Crunch bars can be stored at room temperature, in a sealable container. They will keep fresh for up to 2 weeks.
Wrap individual bars in parchment paper and place them in the freezer in a freezer-safe container. They‘re good for up to 6 months. (Ha! As if they’d last that long.)
Thank you, Big Man’s World, for making this small lady’s day.
Peanut Butter Cup Oat Bites
This recipe is so easy – just five ingredients and two steps, and you don’t even have to turn on the oven. I’ve made it so many times that even my kids know the measurements by heart now. I do tweak the original a little, so I encourage you to experiment to see what you prefer. We occasionally add chopped pretzels into the base for a salty kick, or you can sprinkle finely crushed pretzels on top. I love how adding a touch of coconut oil to the chocolate topping makes for a smooth and glossy coat, allowing the mixture to spread more easily and have the optional toppings fall into it nicely. Shredded coconut is another delightful way to dress it up, but feel free to get creative here!

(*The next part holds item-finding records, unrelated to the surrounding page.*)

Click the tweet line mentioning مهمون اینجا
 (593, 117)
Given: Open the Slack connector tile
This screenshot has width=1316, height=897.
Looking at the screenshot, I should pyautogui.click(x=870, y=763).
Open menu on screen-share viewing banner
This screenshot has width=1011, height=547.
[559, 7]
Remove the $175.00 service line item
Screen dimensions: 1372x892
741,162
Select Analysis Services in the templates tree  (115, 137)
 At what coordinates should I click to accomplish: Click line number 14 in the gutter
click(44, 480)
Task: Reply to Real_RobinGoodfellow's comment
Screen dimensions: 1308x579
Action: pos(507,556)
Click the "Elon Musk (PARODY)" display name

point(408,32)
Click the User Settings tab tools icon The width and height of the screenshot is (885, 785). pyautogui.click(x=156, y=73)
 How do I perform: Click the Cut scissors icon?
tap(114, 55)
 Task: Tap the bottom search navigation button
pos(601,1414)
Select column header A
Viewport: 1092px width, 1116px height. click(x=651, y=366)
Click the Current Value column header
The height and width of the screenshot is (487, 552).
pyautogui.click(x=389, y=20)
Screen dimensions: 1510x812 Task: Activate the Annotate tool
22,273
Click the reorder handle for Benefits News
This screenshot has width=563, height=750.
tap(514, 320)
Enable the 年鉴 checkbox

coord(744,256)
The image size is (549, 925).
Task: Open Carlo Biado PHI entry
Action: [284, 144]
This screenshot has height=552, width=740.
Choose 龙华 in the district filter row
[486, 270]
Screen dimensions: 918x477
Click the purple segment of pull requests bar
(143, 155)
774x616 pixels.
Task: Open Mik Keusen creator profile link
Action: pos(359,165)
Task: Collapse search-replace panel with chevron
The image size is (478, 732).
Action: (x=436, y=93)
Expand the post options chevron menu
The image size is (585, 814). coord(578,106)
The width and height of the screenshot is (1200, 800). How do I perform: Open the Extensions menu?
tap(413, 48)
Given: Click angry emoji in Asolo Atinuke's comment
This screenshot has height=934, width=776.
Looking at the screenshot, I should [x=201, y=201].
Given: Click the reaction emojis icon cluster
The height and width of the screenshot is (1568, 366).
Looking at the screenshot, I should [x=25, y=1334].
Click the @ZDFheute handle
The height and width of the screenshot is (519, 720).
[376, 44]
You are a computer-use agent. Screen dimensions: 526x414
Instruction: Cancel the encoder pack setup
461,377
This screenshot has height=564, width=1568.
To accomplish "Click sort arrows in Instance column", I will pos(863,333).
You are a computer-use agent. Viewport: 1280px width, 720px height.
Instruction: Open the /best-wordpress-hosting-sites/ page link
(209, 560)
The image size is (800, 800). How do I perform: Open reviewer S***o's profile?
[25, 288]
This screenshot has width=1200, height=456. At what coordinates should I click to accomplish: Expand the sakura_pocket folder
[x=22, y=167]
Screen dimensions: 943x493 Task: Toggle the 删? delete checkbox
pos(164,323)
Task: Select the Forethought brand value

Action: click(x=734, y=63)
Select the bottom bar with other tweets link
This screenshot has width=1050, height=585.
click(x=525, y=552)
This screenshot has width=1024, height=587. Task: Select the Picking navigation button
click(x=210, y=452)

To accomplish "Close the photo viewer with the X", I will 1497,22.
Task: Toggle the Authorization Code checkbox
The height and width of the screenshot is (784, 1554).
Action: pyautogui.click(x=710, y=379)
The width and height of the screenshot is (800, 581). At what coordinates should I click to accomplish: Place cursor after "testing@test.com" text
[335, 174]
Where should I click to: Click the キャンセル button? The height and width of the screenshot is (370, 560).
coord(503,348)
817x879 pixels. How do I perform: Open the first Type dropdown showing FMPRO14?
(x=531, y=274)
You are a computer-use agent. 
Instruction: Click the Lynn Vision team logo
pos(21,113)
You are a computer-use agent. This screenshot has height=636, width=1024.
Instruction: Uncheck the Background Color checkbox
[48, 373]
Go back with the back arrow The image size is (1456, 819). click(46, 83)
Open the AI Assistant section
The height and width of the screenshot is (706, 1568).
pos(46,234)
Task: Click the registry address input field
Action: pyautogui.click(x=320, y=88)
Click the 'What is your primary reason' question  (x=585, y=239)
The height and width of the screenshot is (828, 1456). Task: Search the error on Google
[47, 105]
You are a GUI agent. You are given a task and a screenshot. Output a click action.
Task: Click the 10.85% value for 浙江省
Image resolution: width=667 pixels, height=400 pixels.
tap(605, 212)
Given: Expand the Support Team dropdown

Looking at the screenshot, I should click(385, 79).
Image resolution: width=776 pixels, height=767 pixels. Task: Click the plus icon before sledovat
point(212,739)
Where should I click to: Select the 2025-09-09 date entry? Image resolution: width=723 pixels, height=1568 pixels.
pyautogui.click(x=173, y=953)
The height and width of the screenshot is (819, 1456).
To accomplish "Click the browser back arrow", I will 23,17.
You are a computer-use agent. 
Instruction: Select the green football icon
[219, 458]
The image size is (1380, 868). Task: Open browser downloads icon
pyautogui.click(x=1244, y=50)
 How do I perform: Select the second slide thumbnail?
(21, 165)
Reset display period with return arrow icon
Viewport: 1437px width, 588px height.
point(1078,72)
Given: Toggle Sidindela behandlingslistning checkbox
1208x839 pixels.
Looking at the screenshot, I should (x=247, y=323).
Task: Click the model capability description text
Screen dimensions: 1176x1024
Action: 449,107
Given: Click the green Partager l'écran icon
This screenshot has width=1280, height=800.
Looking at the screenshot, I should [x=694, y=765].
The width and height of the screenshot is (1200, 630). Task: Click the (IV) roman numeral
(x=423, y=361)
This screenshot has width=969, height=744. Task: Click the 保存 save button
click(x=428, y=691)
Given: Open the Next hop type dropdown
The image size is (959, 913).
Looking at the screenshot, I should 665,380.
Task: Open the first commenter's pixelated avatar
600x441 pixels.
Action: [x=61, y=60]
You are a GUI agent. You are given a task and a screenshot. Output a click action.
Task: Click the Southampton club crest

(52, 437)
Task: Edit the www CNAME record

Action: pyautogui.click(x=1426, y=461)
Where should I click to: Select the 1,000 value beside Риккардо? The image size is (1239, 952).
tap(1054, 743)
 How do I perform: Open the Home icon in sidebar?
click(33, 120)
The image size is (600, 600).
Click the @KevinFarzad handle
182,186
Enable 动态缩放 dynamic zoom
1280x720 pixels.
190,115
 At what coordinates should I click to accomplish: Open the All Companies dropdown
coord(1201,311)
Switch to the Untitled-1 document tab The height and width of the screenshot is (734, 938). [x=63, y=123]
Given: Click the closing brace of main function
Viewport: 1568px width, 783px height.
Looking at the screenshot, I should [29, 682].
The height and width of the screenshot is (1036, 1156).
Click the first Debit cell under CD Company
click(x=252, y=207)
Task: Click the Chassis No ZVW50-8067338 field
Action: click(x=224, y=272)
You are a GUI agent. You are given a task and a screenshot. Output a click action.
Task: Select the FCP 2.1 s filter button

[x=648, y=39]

These are a favorite for my peanut butter cup loving kin! My husband could eat the whole batch – if my kids don’t get to it first.
Peanut Butter Oat Bars
- 1 c unsalted natural creamy peanut butter
- 1/3 c maple syrup
- 1 ¼ c rolled oats
- 1/4 c coconut oil
- 1/2 c good quality dark chocolate chips
- 1/4 c peanut butter
- Line an 8-inch square baking dish with parchment paper. Set aside.
Make the Peanut Butter Oat Bars
- In a saucepan on the stove top, heat peanut butter and maple syrup until well mixed.
- Add oats. Stir and fold until thoroughly combined.
- Pour this mixture into the prepared baking dish.
- Using a rubber spatula, smooth into an even, tightly-packed layer. Set aside.
Make the Chocolate Topping
- In a saucepan on the stove top, heat coconut oil, chocolate chips, and peanut butter on low heat until they soften, melt, and become smooth.
Assemble the Bars
- Pour this chocolate mixture over the bars.
- Using a clean rubber spatula, smooth into an even layer.
- Let cool on the counter for five minutes before adding any additional optional toppings.
- Freeze for 30-40 minutes, or until firm.
- Remove from the freezer and slice into small squares. Enjoy!
Store in a container in the refrigerator or freezer so you can easily grab a square (or two) as desired.
Please report back after trying any of these family-friendly healthy chocolate desserts. I truly believe they are something everyone will love so much that they’ll end up in the regular rotation in your house, too!